● WHAT TO DO
Copy the entries character for character.

Top of TASK INPUT

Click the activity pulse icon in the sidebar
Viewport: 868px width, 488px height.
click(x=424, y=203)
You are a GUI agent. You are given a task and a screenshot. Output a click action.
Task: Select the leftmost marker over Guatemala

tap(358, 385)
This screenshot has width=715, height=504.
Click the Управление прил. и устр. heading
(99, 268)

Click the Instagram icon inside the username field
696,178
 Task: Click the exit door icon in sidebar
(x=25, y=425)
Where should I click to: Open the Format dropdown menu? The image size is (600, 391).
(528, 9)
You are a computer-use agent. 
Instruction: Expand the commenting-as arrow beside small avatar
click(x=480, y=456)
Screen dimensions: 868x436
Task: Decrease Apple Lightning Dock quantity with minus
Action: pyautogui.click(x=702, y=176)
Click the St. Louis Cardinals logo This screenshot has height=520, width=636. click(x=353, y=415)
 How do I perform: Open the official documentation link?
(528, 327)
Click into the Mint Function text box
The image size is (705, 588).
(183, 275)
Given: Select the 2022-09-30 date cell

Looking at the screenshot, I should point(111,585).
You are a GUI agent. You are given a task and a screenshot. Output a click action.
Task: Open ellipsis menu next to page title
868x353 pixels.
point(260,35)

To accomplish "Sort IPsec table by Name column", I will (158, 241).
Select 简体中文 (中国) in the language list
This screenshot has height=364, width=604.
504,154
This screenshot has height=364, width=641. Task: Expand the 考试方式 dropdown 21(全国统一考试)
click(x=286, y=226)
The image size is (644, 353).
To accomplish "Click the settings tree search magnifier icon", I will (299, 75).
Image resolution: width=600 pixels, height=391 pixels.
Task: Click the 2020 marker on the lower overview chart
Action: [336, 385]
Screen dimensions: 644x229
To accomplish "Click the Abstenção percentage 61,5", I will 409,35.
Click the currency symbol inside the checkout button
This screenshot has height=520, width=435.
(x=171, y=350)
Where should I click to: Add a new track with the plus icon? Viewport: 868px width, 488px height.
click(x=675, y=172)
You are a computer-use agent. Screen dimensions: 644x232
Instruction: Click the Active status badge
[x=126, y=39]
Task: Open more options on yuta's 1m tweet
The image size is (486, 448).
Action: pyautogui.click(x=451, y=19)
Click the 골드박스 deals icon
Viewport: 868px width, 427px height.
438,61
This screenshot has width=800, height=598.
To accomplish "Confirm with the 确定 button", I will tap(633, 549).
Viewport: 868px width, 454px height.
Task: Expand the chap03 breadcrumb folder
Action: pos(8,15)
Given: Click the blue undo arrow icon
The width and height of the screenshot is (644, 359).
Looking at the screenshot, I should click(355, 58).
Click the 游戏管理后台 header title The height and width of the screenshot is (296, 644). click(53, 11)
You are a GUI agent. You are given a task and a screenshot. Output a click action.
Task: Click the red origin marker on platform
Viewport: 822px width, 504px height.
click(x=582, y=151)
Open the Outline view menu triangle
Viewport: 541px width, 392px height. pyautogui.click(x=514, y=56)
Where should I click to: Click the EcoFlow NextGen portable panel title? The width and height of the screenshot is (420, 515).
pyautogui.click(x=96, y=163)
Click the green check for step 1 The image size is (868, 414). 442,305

Bottom of TASK INPUT

● SOLUTION TO THIS TASK
Click the activity pulse icon in the sidebar
Viewport: 868px width, 488px height.
click(x=424, y=203)
You are a GUI agent. You are given a task and a screenshot. Output a click action.
Task: Select the leftmost marker over Guatemala

tap(358, 385)
This screenshot has width=715, height=504.
Click the Управление прил. и устр. heading
(99, 268)

Click the Instagram icon inside the username field
696,178
 Task: Click the exit door icon in sidebar
(x=25, y=425)
Where should I click to: Open the Format dropdown menu? The image size is (600, 391).
(528, 9)
You are a computer-use agent. 
Instruction: Expand the commenting-as arrow beside small avatar
click(x=480, y=456)
Screen dimensions: 868x436
Task: Decrease Apple Lightning Dock quantity with minus
Action: pyautogui.click(x=702, y=176)
Click the St. Louis Cardinals logo This screenshot has height=520, width=636. click(x=353, y=415)
 How do I perform: Open the official documentation link?
(528, 327)
Click into the Mint Function text box
The image size is (705, 588).
(183, 275)
Given: Select the 2022-09-30 date cell

Looking at the screenshot, I should point(111,585).
You are a GUI agent. You are given a task and a screenshot. Output a click action.
Task: Open ellipsis menu next to page title
868x353 pixels.
point(260,35)

To accomplish "Sort IPsec table by Name column", I will (158, 241).
Select 简体中文 (中国) in the language list
This screenshot has height=364, width=604.
504,154
This screenshot has height=364, width=641. Task: Expand the 考试方式 dropdown 21(全国统一考试)
click(x=286, y=226)
The image size is (644, 353).
To accomplish "Click the settings tree search magnifier icon", I will (299, 75).
Image resolution: width=600 pixels, height=391 pixels.
Task: Click the 2020 marker on the lower overview chart
Action: [336, 385]
Screen dimensions: 644x229
To accomplish "Click the Abstenção percentage 61,5", I will 409,35.
Click the currency symbol inside the checkout button
This screenshot has height=520, width=435.
(x=171, y=350)
Where should I click to: Add a new track with the plus icon? Viewport: 868px width, 488px height.
click(x=675, y=172)
You are a computer-use agent. Screen dimensions: 644x232
Instruction: Click the Active status badge
[x=126, y=39]
Task: Open more options on yuta's 1m tweet
The image size is (486, 448).
Action: pyautogui.click(x=451, y=19)
Click the 골드박스 deals icon
Viewport: 868px width, 427px height.
438,61
This screenshot has width=800, height=598.
To accomplish "Confirm with the 确定 button", I will tap(633, 549).
Viewport: 868px width, 454px height.
Task: Expand the chap03 breadcrumb folder
Action: pos(8,15)
Given: Click the blue undo arrow icon
The width and height of the screenshot is (644, 359).
Looking at the screenshot, I should click(355, 58).
Click the 游戏管理后台 header title The height and width of the screenshot is (296, 644). click(53, 11)
You are a GUI agent. You are given a task and a screenshot. Output a click action.
Task: Click the red origin marker on platform
Viewport: 822px width, 504px height.
click(x=582, y=151)
Open the Outline view menu triangle
Viewport: 541px width, 392px height. pyautogui.click(x=514, y=56)
Where should I click to: Click the EcoFlow NextGen portable panel title? The width and height of the screenshot is (420, 515).
pyautogui.click(x=96, y=163)
Click the green check for step 1 The image size is (868, 414). 442,305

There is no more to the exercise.